▸ **Your instructions**
The range runs from the line containing "Phone (25, 544)" to the last line of the entries. Restate those lines word for word, without the pictures.

▸ **Data for processing**
Segment Open
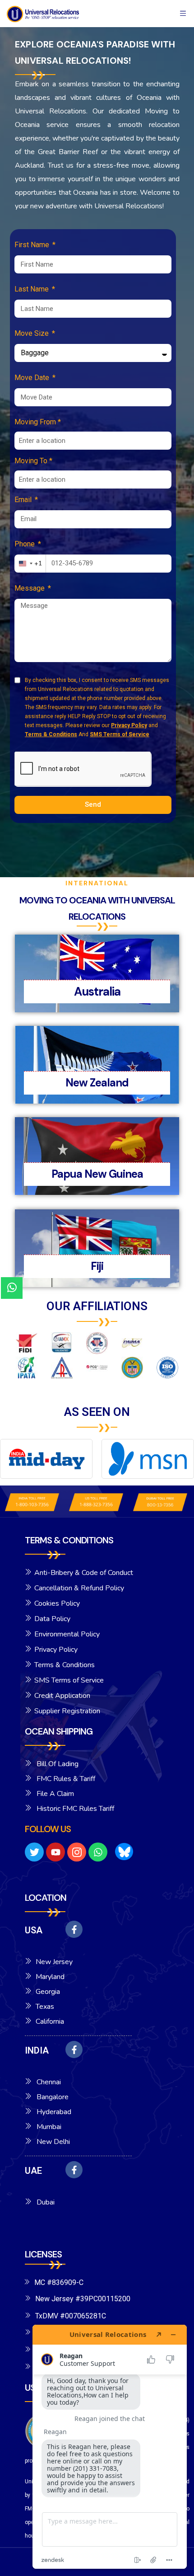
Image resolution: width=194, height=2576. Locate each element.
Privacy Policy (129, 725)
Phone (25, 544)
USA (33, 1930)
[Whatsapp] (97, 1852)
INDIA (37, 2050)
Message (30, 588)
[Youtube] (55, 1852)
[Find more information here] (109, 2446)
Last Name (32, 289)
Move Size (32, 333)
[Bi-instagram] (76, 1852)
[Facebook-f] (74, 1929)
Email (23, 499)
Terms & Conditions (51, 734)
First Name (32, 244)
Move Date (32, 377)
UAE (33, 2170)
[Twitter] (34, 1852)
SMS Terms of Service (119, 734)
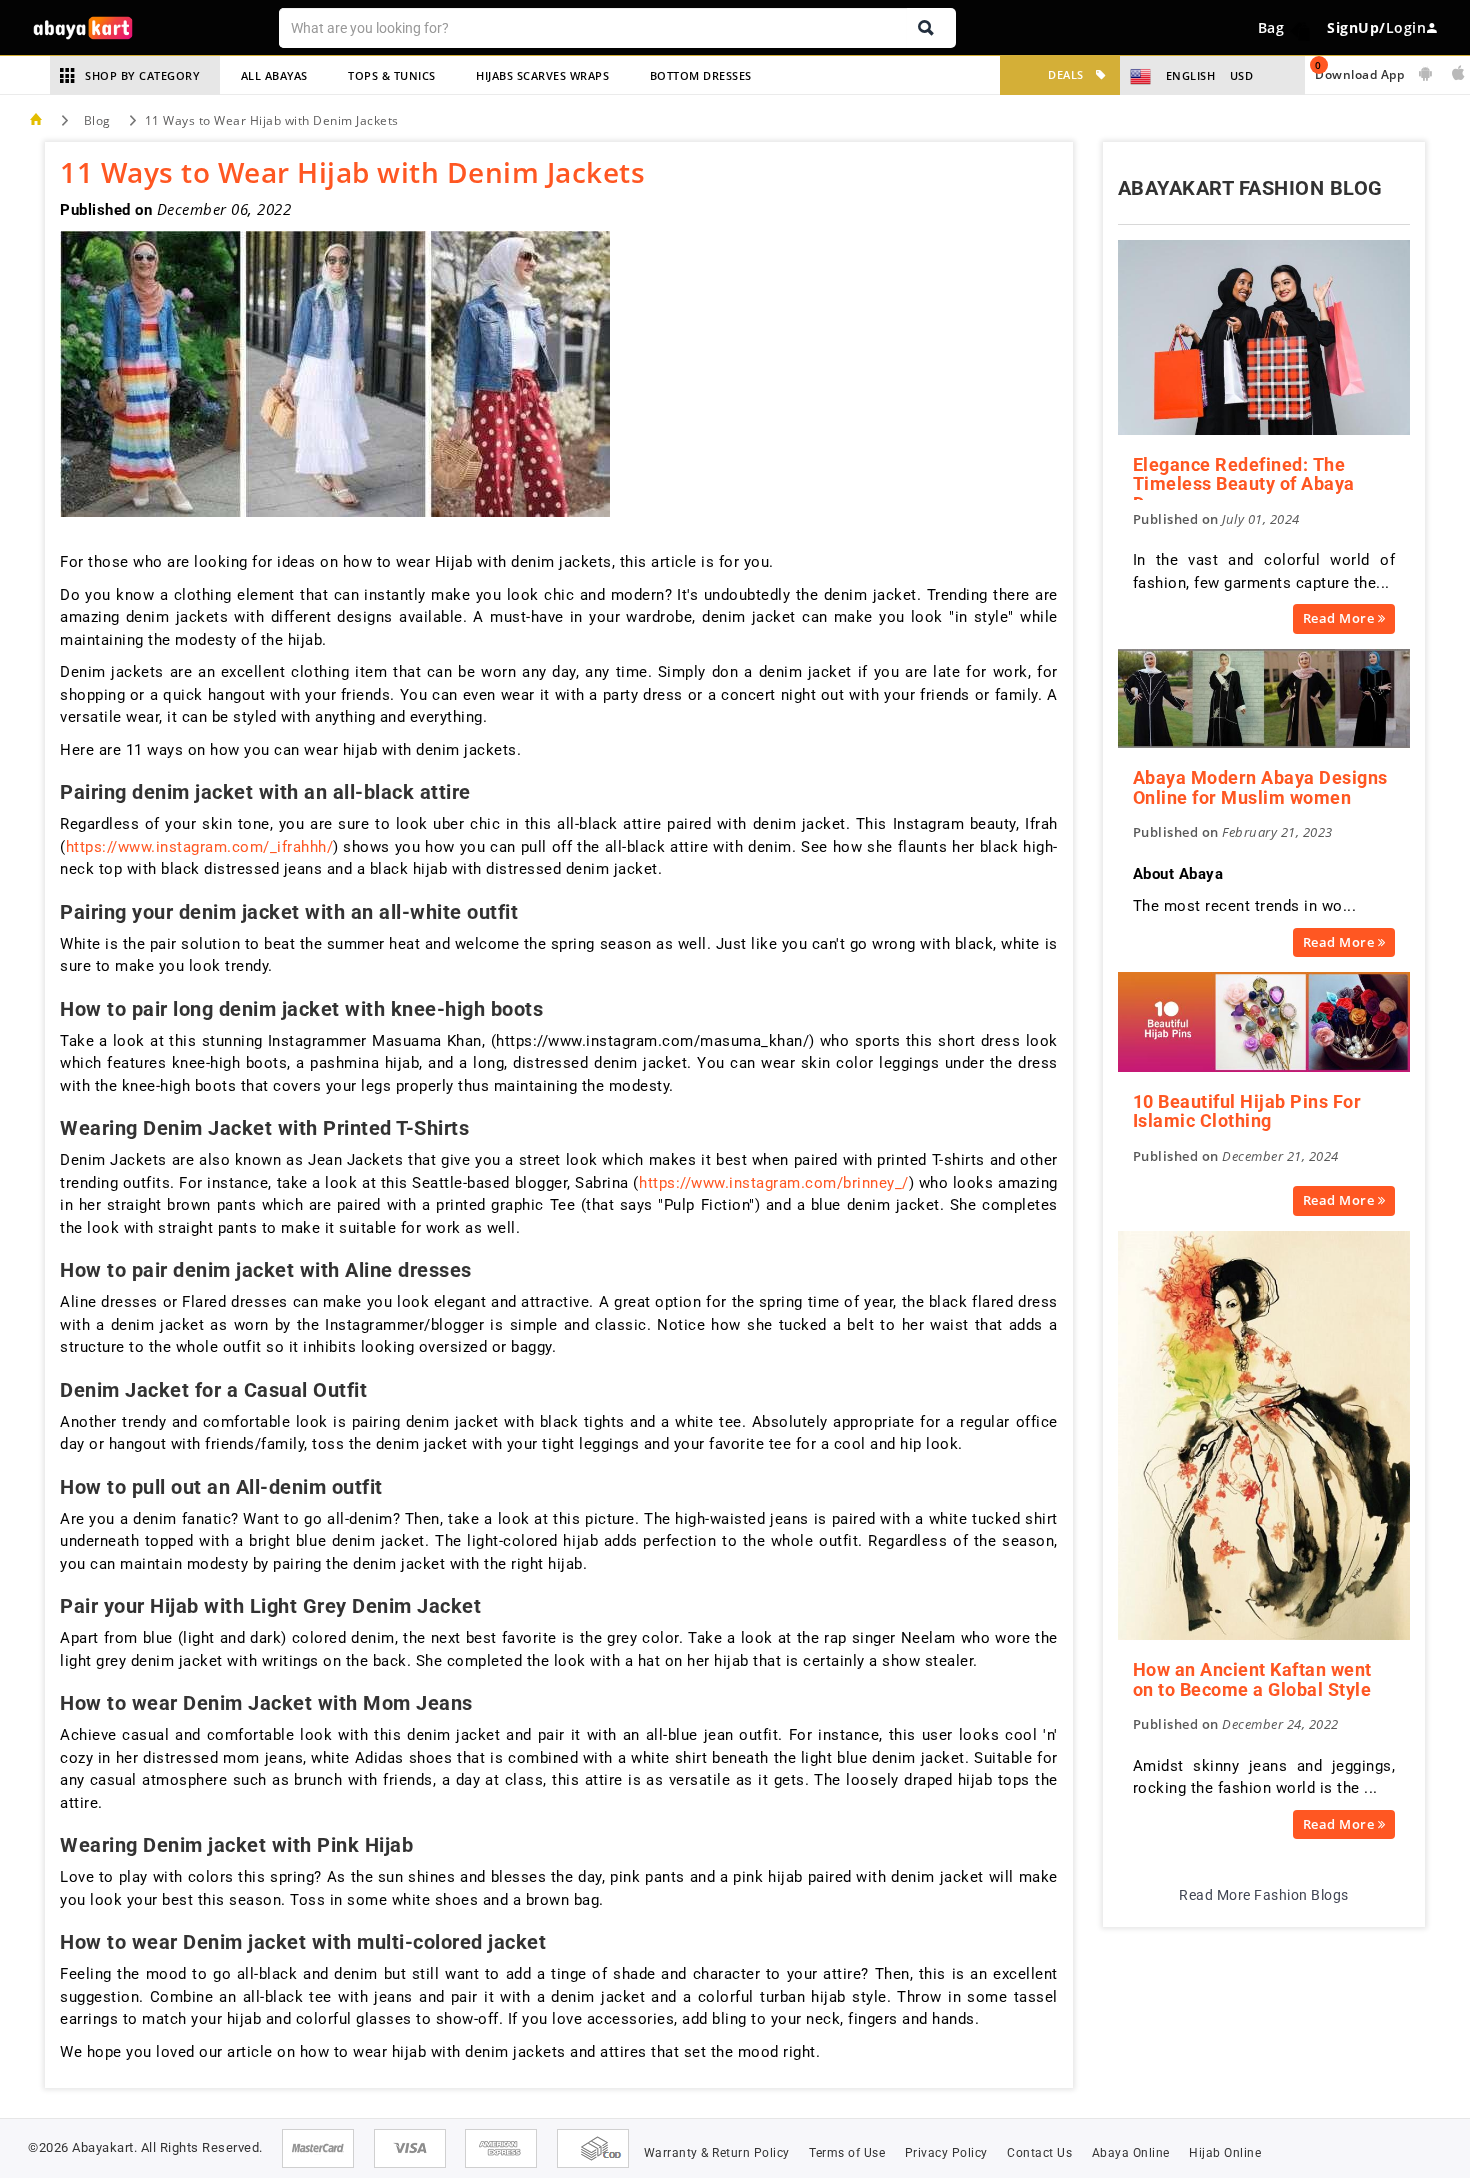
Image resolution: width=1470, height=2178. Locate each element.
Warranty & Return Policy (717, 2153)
Segment Closed
▸ **Task solution**
Phone (25, 544)
USA (33, 1930)
[Whatsapp] (97, 1852)
INDIA (37, 2050)
Message (30, 588)
[Youtube] (55, 1852)
[Find more information here] (109, 2446)
Last Name (32, 289)
Move Size (32, 333)
[Bi-instagram] (76, 1852)
[Facebook-f] (74, 1929)
Email (23, 499)
Terms & Conditions (51, 734)
First Name (32, 244)
Move Date (32, 377)
UAE (33, 2170)
[Twitter] (34, 1852)
SMS Terms of Service (119, 734)
Image resolution: width=1470, height=2178. Locate each element.
Warranty & Return Policy (717, 2153)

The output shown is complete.